> _Problem requirements_: Write each line exactly as it stands, from the line containing "The image size is (921, 700)." through the end of the data.
※ ※ ※
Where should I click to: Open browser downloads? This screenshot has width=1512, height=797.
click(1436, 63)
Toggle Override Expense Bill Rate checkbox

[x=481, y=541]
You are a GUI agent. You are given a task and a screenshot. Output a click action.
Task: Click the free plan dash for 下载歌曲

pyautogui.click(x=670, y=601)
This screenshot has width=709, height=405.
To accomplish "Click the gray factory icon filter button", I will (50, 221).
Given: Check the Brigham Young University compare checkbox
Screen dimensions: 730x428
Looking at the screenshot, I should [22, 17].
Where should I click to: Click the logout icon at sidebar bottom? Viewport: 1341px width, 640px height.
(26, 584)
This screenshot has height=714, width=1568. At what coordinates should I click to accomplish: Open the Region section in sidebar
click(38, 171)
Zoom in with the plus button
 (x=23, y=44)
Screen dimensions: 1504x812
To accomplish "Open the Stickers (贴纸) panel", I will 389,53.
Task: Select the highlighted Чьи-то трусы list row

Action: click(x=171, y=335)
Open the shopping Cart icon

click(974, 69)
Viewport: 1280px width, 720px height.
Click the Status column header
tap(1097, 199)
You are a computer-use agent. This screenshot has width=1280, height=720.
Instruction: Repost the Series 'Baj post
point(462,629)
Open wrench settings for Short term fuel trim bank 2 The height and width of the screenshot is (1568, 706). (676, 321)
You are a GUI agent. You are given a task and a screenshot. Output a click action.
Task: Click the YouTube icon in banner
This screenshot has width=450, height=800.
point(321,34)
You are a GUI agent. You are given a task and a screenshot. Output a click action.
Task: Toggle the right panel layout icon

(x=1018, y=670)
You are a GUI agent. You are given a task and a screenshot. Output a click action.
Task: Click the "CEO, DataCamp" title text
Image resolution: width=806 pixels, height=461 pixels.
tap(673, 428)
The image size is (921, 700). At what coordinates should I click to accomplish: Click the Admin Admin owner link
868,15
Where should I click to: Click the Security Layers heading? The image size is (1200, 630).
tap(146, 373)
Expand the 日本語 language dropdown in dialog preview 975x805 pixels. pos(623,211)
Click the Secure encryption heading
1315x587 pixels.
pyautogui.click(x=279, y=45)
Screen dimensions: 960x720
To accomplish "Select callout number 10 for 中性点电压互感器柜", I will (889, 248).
※ ※ ※
> _Exercise output_:
The image size is (921, 700). At what coordinates should I click to accomplish: Click the Admin Admin owner link
868,15
Where should I click to: Click the Security Layers heading? The image size is (1200, 630).
tap(146, 373)
Expand the 日本語 language dropdown in dialog preview 975x805 pixels. pos(623,211)
Click the Secure encryption heading
1315x587 pixels.
pyautogui.click(x=279, y=45)
Screen dimensions: 960x720
To accomplish "Select callout number 10 for 中性点电压互感器柜", I will (889, 248).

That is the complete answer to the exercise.